La Cisl prevede un altro presidio, tappa al Santa Chiara dopo Rovereto e Borgo: ''E' arrivato il momento delle risposte per i lavoratori''
Dopo la manifestazione a Borgo con l'incontro tra le parti sociali e i primi cittadini della zona Valsugana e Tesino, e quella a Rovereto, il sindacato di via Degasperi organizza un terzo presidio nel capoluogo

TRENTO. Tappa all'ospedale Santa Chiara di Trento per la Cisl. "Una serie di presidi per mantenere alta l'attenzione sul comparto sanità: le difficoltà affondano le radici a prima dell'emergenza Covid, l'epidemia non ha fatto altro che acuire alcune criticità strutturali". Così Giuseppe Pallanch, segretario della Cisl Fp, Silvano Parzian, Sandro Pilotti e Alfio Traverso che seguono il comparto per il sindacato di via Degasperi.
Dopo la manifestazione a Borgo con l'incontro tra i sindacati e i primi cittadini della zona Valsugana e Tesino, e quella a Rovereto, le parti sociali organizzano un terzo presidio nel capoluogo.
"La situazione - aggiungono Pallanch, Parzian, Pilotti e Traverso - è veramente complicata e il personale ormai è spossato. Questi presidi vengono estesi a tutti gli ospedali del Trentino per lanciare un segnale di vicinanza agli operatori". Le criticità del comparto si sono acuite a causa dell'epidemia, un'emergenza che ha evidenziato ancora di più le carenze di personale e la necessità di aggiornare gli accordi, così come i vari istituti contrattuali. Un ritardo organizzativo anche per la gestione del Green pass con l'incontro interrotto per far spazio alla celebrazione di un pensionamento".

I troppi precari, la carenza endemica di operatori, in particolare infermieri e Oss, tecnici e amministrativi, portantini e portieri. Diversi i temi all'ordine del giorno che necessitano di una risposta per il sindacato di via Degasperi.
"E' una situazione inaccettabile e riconducibile alla scarsa attenzione della politica e dell'Azienda sanitaria nel trovare soluzioni sostenibili e percorribili per sostenere gli operatori già fortemente provati per gli sforzi e l'abnegazione portati avanti in questi lunghi mesi caratterizzati dall'emergenza Covid"
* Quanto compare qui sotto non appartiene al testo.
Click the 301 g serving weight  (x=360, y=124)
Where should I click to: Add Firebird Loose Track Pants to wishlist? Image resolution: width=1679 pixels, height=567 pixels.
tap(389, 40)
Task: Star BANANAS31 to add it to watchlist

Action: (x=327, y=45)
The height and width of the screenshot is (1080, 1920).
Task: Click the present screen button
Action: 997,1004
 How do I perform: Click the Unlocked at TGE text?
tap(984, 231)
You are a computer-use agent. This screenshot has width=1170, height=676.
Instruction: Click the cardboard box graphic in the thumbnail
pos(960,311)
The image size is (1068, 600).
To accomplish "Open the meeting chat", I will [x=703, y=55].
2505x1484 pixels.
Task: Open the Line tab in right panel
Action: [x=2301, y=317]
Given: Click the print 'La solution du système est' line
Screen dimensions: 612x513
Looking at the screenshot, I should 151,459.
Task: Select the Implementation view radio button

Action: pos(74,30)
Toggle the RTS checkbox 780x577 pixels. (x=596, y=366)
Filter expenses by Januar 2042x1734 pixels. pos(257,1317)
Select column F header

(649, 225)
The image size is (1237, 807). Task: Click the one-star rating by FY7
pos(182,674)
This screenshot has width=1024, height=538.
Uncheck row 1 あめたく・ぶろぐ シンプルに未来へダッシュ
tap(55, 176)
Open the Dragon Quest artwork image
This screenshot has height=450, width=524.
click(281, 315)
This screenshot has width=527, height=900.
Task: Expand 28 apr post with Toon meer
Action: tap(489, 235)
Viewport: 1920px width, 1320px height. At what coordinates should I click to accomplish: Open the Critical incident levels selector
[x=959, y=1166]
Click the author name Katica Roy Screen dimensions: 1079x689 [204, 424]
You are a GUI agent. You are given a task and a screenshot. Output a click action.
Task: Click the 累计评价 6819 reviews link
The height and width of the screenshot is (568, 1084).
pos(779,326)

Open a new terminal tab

C'è poi la necessità di dare seguito agli accordi contrattuali. Un altro punto ritenuto, dai sindacati, imprescindibile è quello legato alle condizioni giuridiche e retributive, al riconoscimento professionale, al rinnovo del contratto. "E' un aspetto prioritario. I sacrifici di queste lavoratrici e di questi lavoratori devono essere riconosciuti e compensati per garantire gli impegni del contratto collettivo e l’aggiornamento delle indennità specifiche contrattuali. Il rinnovo del contratto di lavoro scaduto è una base di partenza solida e non più rinviabile", concludono Pallanch, Parzian, Pilotti e Traverso.